TEXT SECTION
----------
More mud pies please Miss

20th September 1996 at 01:00
EDRY McCORMICK TALKS TO SUE PALMER. All my favourite lessons now are science lessons, although I didn't do any science GCEs myself. About nine years ago - after I'd been teaching for 20-odd years - the head of infants asked me to do a science courseIand then the head asked me to be science co-ordinator for the school! I was shaking at the knees, but we've got a brilliant science team in Wigan. They reassured me that someone without science training might actually find it easier to get the ideas over to the children. And they're there to help if I get stuck.

I worked out some lessons on capillary action for last year's Year 2 when we were doing Forces - you know, "pushes and pulls" - but Ofsted came and we didn't manage to fit all the work in, so I'm looking forward to doing it properly this year. People probably know the first experiment, when you put two white flowers (narcissi are good) in jars, one of which has food colouring in its water. I do this as a class lesson, because then you can discuss what might happen, and talk about the idea of a fair test.

We all observed the flowers as we got on with class work, and within a day - "Look, look, Miss - I can see a blue line on this petal!" Over two days it got bluer and bluer and the children were fascinated - they kept making detours to look at it, and some tried it at home with different food colours. Anyway, there was lots more discussion about why it happened, and I told them about capillary action, how it "pulls" the liquid up the narrow veins in the stem.
----------
RAW DATA

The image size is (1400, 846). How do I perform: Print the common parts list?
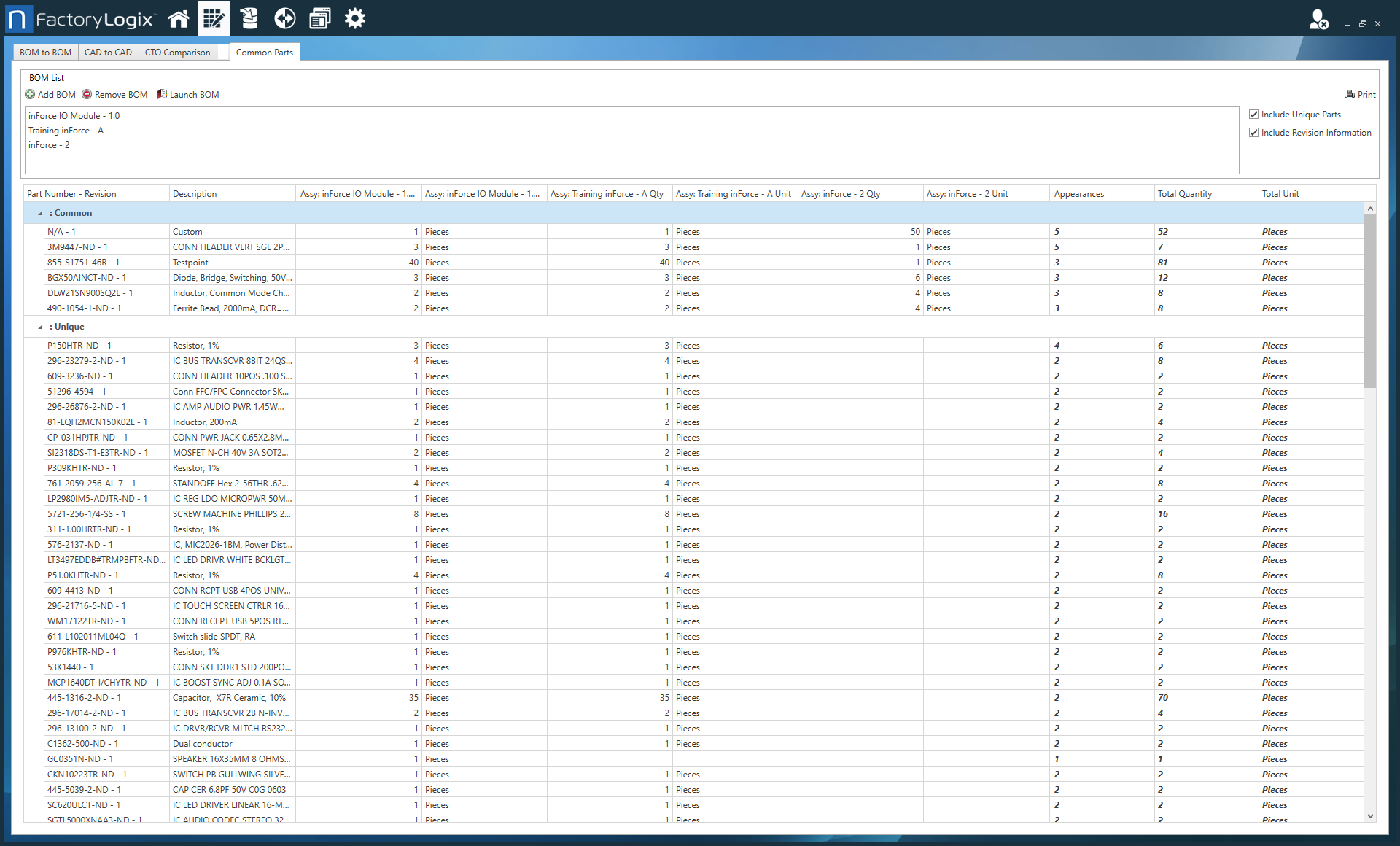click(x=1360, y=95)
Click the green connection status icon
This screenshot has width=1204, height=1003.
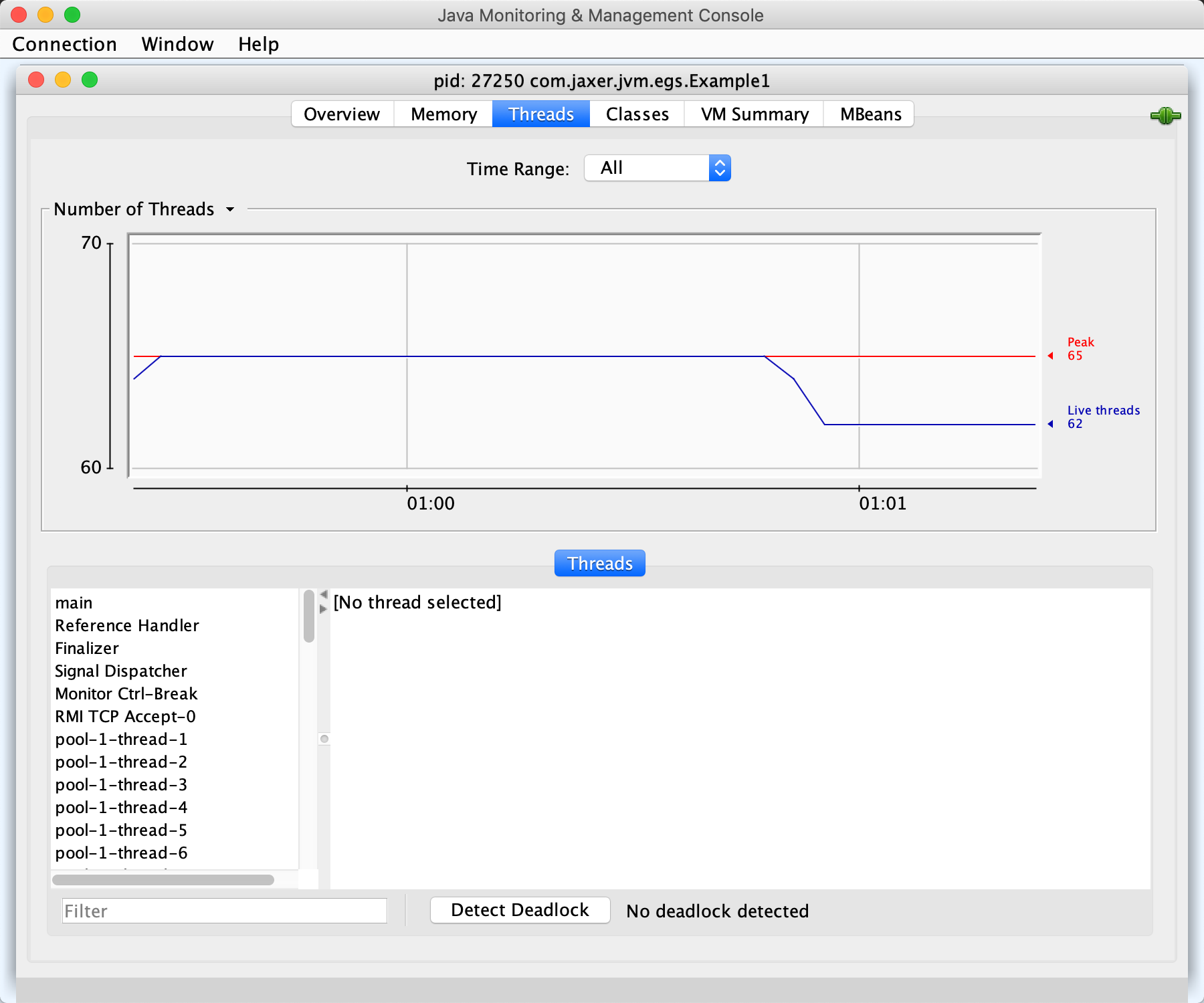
----------
AIM
Summarize the article on teaching science to young children in two sentences.

EXERCISE RESPONSE
A teacher with no science GCEs was asked, after more than twenty years in the classroom, to take a science course and then to become the school's science co-ordinator, with help from a strong science team in Wigan. In a class lesson on capillary action, one of two white flowers was placed in water with food coloring, and the children were fascinated as blue lines appeared on its petals over two days, which led to talk about fair tests and why it happened.